Exercise passage
__________________________________________________

Sunday, February 7, 2010

STOCKS

-Stocks

When used as part of a well-diversified portfolio, common stocks can play an integral role in your quest to achieve your financial goals. Historically, stocks outperform most other investments in achieving long-term capital growth, and may help minimize the negative, long-term effects of inflation. But the market risk with common stocks can be substantial. While an interest-bearing account might earn two percent over a year's time, the price of a stock can rise or fall by that amount or more in just minutes. And while there may be a certain appeal to making decisions on the fly (or trying to time the market as though you were a "trader"), there is no substitute for a long-term, well-thought-out financial strategy.

Your stock choices should be the result of extensive research. Take the time to sift through the securities available to find those that match your risk/return parameters, rather than chasing after short-term trades. This "investor" approach will help you avoid the volatility associated with day trading. Use H&R Block Financial Advisors' Research Center for timely information online.

Look for investments that have fundamental strengths. Stocks in companies with capable management, growing markets, and strong financial positions make sense for many investors. Once identified, examine the individual stocks for a closer analysis.

__________________________________________________

Material supplied
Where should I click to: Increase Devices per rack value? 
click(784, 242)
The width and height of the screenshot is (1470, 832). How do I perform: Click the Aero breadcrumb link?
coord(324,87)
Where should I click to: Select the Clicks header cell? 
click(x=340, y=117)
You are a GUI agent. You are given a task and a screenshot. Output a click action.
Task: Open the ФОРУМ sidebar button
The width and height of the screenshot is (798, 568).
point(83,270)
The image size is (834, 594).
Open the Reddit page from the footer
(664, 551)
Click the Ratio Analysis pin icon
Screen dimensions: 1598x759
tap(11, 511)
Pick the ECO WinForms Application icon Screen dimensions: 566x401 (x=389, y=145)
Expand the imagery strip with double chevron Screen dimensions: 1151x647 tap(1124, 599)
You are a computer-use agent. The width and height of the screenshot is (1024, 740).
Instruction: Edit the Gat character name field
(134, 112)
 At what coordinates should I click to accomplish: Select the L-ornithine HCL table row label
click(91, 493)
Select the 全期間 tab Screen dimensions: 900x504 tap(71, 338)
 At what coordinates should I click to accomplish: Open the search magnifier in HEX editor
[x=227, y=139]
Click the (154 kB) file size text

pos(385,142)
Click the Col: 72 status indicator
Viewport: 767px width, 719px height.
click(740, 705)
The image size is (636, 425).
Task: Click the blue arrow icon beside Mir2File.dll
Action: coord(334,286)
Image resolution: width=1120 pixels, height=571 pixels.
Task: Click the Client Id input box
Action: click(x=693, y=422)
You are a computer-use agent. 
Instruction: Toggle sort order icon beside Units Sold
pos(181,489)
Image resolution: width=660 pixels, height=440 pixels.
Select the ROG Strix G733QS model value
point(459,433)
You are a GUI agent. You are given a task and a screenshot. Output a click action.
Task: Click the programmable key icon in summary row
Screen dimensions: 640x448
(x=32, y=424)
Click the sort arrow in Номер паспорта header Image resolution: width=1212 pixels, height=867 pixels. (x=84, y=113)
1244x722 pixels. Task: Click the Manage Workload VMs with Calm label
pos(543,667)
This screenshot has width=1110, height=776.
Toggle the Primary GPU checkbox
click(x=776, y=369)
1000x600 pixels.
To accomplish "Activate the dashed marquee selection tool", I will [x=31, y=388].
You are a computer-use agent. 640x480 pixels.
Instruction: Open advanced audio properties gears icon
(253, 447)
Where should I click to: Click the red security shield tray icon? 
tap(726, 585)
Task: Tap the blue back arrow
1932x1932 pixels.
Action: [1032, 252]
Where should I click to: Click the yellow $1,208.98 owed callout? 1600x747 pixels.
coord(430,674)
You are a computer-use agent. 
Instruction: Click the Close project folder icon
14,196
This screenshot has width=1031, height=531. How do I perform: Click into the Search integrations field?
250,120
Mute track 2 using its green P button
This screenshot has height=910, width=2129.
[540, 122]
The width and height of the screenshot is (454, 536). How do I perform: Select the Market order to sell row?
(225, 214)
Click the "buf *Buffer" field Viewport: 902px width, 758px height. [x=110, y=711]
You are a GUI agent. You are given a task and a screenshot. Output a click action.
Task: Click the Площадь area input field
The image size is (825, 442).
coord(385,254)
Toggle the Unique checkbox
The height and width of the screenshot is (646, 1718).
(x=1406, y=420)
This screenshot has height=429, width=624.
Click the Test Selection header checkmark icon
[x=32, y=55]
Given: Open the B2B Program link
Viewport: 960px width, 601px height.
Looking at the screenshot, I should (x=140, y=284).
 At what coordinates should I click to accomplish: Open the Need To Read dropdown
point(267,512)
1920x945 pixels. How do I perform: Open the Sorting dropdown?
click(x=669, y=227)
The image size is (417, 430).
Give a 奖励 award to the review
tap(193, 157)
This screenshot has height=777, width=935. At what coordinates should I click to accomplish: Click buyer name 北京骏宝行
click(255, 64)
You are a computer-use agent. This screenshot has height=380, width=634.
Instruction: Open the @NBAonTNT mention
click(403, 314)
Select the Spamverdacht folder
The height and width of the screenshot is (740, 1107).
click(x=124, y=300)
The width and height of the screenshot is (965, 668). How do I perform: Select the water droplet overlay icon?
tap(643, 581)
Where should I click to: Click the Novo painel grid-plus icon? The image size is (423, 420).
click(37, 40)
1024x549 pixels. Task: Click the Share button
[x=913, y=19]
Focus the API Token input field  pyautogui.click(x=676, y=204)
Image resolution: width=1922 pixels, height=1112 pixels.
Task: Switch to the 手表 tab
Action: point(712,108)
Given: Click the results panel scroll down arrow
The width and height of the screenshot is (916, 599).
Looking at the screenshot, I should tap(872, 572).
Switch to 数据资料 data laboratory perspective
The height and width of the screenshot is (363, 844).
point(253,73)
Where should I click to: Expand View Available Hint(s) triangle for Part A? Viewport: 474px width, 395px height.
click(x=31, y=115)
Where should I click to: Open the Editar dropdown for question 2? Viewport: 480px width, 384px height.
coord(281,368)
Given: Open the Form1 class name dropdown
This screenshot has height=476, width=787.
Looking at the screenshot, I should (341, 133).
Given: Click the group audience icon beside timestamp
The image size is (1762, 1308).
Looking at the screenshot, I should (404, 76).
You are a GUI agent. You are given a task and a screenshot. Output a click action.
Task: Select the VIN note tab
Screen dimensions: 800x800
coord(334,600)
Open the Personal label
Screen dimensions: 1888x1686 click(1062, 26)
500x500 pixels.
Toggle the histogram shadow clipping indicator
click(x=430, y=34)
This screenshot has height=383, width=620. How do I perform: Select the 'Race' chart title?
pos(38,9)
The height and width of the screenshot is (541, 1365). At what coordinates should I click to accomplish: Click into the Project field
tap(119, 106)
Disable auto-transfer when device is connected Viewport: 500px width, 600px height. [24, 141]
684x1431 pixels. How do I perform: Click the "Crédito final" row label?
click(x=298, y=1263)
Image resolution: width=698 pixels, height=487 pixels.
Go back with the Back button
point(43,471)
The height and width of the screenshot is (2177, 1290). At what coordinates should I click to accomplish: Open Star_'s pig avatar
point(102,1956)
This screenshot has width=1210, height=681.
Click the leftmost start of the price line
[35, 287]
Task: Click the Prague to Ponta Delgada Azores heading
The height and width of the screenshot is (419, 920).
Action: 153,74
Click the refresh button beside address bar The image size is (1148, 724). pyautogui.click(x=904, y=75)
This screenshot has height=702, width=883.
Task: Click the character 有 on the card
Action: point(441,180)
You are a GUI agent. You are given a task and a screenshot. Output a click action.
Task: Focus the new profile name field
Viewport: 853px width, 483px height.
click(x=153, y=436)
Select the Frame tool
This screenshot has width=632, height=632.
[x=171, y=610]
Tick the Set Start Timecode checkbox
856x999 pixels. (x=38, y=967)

__________________________________________________

What the task asks
Translate this sentence from the stocks text into Spanish: "Your stock choices should be the result of extensive research." Rely only on the text about stocks.

The completed task
Sus elecciones de acciones deben ser el resultado de una investigación exhaustiva.